My immediate impressions were:

  • China remains important to this European event. Chinese exhibitors were everywhere, running the gamut from tiny booths offering cheap industrial components to larger exhibition spaces showing off world-class industrial automation. Chinese visitors began to return in force in 2023, and this year, China rose from the number three source of visitors to number two, behind Germany. As George Lawrie and I discussed in our recent report on Goldilocks manufacturing, globalisation isn’t dead, but it’s definitely shifting.
  • Everyone had an AI story, even if few made much sense. Last year, I commented that ChatGPT was “pretty pervasive [but] more likely to be a throwaway comment or booth eye candy than a carefully considered component of an exhibitor’s broader proposition.” AI replaced ChatGPT as the preferred term for many this year, but most of their stories hadn’t improved. Although the banners said AI, they really still meant generative AI (like ChatGPT), ignoring a large body of good work on AI and machine learning in the manufacturing sector that stretches back a decade or more. As Martha Bennett and I found while researching our recent report on genAI in manufacturing, this industry is still searching for good generative AI use cases for which customers will be prepared to pay.
  • The industrial metaverse: Vendors go big or go home. The metaverse felt as big as ChatGPT at last year’s show, but Forrester predicted that 75% would stop talking about it. There’s nothing wrong with the underlying technologies, which we’re bullish about, but the overall proposition just isn’t particularly coherent. One or two big exhibitors doubled down on their industrial metaverse story, but most appear to agree with us: The metaverse was (thankfully) hard to find at most booths this year.
  • If there was a big new thing, it was well hidden. Last year’s focus on ChatGPT morphed a bit to become this year’s AI. 2022’s sustainability theme was still (rightly) bubbling under everything. But there didn’t seem to be a buzz around the show for something new. With constrained budgets, labour shortages, and a host of other practical challenges, maybe it’s good that the sector appears more interested in pragmatically consolidating existing advances than enthusiastically chasing after some new shiny thing. We should enjoy this: It probably won’t last.

AI: It’s Not All Bad

Behind the thick layer of AI froth, there were some interesting nuggets. AWS made the most of its reasonably open approach to generative AI’s large language models with a useful side-by-side comparison of responses from different models to the same prompt. To really help developers select the best model for their specific use case, I think it would be helpful to pull public pricing information from elsewhere on the AWS site and do the maths for the user: If this response cost €.001 to generate, is the one next to it worth €0.01? Sometimes, the answer will be yes. Over at the Microsoft booth, a collaboration between the cloud provider, Siemens, and Harting did a nice job of taking a natural language description of a machine part, checking the Harting catalogue for a likely match, and — if one wasn’t found — turning it into a (Siemens-powered) CAD model of a new part that Harting could then make and sell.
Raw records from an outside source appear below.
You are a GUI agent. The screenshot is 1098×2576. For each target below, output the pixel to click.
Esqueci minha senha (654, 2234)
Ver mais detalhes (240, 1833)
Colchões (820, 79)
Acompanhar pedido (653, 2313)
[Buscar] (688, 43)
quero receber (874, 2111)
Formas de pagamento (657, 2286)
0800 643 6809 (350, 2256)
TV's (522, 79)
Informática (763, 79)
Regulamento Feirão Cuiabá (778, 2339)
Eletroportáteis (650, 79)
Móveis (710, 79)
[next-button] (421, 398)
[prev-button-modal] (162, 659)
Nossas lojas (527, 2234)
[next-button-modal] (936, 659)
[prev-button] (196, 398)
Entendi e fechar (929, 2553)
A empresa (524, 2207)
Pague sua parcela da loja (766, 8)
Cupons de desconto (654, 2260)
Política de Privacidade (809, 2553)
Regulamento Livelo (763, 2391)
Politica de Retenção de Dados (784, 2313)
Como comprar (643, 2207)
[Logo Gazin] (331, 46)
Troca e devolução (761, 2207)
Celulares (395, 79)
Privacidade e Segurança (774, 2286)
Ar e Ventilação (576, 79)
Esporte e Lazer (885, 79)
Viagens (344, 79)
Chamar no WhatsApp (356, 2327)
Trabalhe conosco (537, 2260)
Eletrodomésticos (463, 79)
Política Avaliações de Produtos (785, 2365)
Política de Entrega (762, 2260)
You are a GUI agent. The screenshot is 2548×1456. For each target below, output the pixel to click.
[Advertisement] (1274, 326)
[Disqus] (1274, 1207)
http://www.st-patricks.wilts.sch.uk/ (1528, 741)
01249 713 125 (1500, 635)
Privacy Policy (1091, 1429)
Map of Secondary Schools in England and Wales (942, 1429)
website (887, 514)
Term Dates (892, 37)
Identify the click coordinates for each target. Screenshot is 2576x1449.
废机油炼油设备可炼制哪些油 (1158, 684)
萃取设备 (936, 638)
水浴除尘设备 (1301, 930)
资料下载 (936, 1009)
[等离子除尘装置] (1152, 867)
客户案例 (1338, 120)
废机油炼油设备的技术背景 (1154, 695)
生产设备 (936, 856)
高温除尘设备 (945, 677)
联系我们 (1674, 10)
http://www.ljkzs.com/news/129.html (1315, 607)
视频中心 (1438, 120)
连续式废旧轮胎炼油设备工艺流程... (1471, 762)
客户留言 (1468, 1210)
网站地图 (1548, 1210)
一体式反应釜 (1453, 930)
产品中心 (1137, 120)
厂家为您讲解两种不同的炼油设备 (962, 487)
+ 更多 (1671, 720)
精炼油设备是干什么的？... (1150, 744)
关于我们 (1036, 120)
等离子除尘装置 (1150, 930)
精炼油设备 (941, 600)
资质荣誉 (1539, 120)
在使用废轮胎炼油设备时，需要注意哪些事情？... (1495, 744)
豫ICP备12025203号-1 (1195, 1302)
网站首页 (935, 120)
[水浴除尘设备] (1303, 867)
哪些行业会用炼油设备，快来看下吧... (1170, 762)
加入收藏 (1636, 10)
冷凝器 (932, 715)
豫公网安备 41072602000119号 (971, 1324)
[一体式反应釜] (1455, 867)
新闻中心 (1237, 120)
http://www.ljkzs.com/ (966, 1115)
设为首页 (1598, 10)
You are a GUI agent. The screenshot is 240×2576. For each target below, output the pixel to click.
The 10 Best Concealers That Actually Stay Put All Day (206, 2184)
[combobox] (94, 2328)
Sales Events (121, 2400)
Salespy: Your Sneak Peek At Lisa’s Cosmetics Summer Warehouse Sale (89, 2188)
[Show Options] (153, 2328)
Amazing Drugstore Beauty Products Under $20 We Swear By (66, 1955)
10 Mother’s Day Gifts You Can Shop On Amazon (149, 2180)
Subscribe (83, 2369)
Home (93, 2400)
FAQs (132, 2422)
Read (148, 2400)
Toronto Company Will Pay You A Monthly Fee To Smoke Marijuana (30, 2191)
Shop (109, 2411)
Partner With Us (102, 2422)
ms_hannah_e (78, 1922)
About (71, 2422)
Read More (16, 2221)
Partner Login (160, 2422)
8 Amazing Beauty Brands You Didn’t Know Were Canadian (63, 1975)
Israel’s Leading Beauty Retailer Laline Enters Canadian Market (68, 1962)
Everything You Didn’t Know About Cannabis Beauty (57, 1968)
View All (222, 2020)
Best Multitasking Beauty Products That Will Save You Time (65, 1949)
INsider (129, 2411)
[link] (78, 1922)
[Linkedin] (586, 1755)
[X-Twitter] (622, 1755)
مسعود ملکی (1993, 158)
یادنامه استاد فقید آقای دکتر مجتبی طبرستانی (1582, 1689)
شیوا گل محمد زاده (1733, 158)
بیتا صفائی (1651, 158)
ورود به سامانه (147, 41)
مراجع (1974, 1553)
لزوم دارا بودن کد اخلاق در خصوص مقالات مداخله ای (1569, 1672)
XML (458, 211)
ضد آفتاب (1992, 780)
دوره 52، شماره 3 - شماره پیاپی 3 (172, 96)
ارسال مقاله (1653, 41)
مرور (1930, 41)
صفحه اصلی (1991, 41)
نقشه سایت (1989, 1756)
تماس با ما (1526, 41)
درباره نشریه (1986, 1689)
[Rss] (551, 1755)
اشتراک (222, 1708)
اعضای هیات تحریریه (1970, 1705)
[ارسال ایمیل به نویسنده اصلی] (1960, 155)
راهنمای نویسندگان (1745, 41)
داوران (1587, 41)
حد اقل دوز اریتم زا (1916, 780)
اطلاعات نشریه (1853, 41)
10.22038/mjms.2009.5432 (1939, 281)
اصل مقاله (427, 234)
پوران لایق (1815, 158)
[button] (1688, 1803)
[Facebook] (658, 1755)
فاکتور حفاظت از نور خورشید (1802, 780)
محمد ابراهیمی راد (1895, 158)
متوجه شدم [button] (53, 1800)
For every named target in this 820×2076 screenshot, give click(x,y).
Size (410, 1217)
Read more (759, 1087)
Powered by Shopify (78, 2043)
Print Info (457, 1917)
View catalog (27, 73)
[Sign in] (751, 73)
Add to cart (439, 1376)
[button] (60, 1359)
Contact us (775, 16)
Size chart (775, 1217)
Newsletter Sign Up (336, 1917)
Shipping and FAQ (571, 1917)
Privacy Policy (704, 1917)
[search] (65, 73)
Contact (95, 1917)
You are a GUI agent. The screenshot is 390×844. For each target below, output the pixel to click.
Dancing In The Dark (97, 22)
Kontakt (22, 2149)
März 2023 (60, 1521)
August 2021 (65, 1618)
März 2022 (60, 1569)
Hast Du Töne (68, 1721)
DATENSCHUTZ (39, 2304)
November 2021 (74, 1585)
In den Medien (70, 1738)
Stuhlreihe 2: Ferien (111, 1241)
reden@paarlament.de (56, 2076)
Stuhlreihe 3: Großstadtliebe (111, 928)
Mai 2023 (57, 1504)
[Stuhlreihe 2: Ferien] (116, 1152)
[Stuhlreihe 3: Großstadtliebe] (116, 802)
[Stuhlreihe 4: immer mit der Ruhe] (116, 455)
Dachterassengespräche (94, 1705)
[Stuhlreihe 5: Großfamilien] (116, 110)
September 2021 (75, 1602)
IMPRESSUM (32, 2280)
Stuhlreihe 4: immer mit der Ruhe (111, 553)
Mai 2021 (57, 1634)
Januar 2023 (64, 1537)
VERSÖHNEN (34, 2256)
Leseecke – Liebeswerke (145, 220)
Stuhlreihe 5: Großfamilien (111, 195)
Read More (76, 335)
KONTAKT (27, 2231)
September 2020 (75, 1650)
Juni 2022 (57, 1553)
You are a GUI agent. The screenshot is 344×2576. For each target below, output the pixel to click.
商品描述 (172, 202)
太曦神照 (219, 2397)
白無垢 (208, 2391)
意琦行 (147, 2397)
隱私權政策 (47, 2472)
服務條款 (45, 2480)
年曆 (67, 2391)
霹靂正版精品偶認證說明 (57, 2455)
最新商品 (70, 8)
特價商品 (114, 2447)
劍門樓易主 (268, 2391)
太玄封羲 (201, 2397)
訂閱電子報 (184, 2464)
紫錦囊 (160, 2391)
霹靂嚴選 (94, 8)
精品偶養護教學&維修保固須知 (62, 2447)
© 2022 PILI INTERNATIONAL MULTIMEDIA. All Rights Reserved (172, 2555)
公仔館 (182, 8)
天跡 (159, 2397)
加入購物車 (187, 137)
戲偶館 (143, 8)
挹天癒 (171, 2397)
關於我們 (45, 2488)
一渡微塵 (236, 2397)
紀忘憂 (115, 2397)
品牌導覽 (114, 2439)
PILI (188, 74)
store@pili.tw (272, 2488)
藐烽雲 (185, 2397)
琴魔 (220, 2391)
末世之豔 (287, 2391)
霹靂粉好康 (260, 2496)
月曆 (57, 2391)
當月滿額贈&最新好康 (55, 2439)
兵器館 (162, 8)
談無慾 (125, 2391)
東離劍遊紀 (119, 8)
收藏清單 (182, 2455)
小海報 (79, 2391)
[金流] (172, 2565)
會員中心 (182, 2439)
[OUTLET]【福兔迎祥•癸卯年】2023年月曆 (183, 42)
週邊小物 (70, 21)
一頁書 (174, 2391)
Perhaps the biggest short-term benefit from all the AI hoopla will be unlocking budget to clean up data. Every CEO seems to want a genAI thingummy to show. A few are even pretty good. But all of them need to be fed a rich diet of clean, semantically mapped, authoritative data. How many tech leaders, I wonder, see their boss’s latest enthusiasm as a way to secure budget for the dull-but-important data cleansing exercise they’ve been unsuccessfully pitching for years?

We Still Can’t Do This Alone

I commented on the importance of partnerships last year, and it’s still true in 2024. Big tech vendors, big consultancies, big systems integrators, and big industrial OEMs were all falling over one another to celebrate partners and partnerships. Companies such as GE (now Vernova) that might once have occupied a large booth of their own were content with a spot inside AWS’s space. AWS, Microsoft, SAP, and others had huge stands, almost entirely given over to the work of their partners.

No one firm has all the answers for hardware, software, domain knowledge, and deployment into customer workflows, forcing them to give up a little control in order to partner effectively to deliver the customer’s outcomes. Open standards play a part (Cybus, Litmus, and others were among those reporting some interest in Unified Namespace), but so does the industry’s growing enthusiasm for data fabrics that loosen the tight connection between a single application and its data: AVEVA Connect, Hexagon’s Nexus, Autodesk Forge, and others were all on show and had made clear progress since last year, although there’s still thinking to do about how these federated pools of data might effectively interoperate with one another. The cloud providers that sit underneath these solutions also had news about the growing sophistication of their enabling technologies.